November 12, 2024

Rwanda dream could still become a nightmare for Suella Braverman

Rwanda #Rwanda

Suella Braverman’s self-confessed dream of sending asylum seekers to Rwanda is still alive. But it could yet turn into a slow-moving nightmare which will not satisfy the demands of backbench Conservative MPs to see a flight take off for Kigali before the next general election.

The home secretary spoke in October of her “obsession” with the plan – drawn up by her predecessor Priti Patel – to send a plane carrying asylum seekers to the central African state with a dubious human rights record.

And, for visceral political reasons, it has become Rishi Sunak’s obsession too. Aghast as their party leaks support to Labour and Reform UK (formerly the Brexit party), his party’s backbenchers are demanding that he stops the rising numbers of people crossing the Channel in small boats and the tragic deaths that follow.
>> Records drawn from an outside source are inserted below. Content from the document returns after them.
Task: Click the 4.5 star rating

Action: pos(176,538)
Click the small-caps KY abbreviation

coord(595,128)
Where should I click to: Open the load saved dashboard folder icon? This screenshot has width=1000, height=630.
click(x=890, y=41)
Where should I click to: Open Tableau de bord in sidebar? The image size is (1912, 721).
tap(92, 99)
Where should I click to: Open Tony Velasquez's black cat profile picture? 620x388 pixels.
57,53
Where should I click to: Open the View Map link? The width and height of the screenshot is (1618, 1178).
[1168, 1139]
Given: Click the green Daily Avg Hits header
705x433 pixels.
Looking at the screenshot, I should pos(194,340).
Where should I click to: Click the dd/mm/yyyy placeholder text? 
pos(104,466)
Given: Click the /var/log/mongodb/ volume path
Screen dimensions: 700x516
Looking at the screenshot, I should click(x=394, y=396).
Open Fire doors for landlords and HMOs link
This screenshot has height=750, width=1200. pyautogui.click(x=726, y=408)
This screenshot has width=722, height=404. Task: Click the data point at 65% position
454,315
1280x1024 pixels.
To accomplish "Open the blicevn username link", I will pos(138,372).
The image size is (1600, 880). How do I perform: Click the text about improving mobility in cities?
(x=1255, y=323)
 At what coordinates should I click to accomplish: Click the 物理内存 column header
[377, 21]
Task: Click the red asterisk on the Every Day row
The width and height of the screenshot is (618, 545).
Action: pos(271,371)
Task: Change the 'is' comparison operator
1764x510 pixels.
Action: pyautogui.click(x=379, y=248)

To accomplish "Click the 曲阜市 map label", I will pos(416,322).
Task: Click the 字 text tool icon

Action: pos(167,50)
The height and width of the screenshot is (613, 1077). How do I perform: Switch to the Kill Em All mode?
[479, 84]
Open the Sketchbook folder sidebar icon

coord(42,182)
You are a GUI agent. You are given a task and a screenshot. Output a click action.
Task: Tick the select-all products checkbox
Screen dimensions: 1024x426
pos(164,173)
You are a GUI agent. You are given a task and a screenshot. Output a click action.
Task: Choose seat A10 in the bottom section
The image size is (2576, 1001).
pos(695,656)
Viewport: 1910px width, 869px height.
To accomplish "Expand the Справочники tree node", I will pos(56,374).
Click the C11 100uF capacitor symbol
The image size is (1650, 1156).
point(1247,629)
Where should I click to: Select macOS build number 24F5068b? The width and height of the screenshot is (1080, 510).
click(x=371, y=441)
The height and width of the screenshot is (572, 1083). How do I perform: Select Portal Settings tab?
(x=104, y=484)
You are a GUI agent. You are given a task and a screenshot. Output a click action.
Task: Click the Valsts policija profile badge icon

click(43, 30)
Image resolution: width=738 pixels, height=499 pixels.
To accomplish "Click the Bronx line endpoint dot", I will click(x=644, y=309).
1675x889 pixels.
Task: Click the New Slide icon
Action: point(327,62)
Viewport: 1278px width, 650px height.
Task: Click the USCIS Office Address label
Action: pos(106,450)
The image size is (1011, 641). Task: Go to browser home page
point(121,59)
Faced with a new YouGov poll saying that 72% of voters are unhappy with the government’s handling of immigration, the prime minister’s official spokesperson said of the Rwanda plan: “We want it to be done as soon as possible.”

On Monday, a judgment from the high court gave succour to Braverman and Sunak by putting to one side claims that Rwanda previously mistreated asylum seekers and that political opponents of the president, Paul Kagame, had been disappeared or jailed.

Lord Justice Lewis, sitting with Mr Justice Swift, dismissed a challenge of the policy as a whole from asylum seekers, a union and two charities.

“The court has concluded that it is lawful for the government to make arrangements for relocating asylum seekers to Rwanda and for their asylum claims to be determined in Rwanda rather than in the United Kingdom,” they ruled.

An appeal by the claimants is already being prepared and the case will almost certainly be examined by both the court of appeal and the supreme court.

How long will this take to go through the courts? No one knows for sure. Ask lawyers, and they say it is more likely to be years rather than months. And quite possibly not in time for the next general election.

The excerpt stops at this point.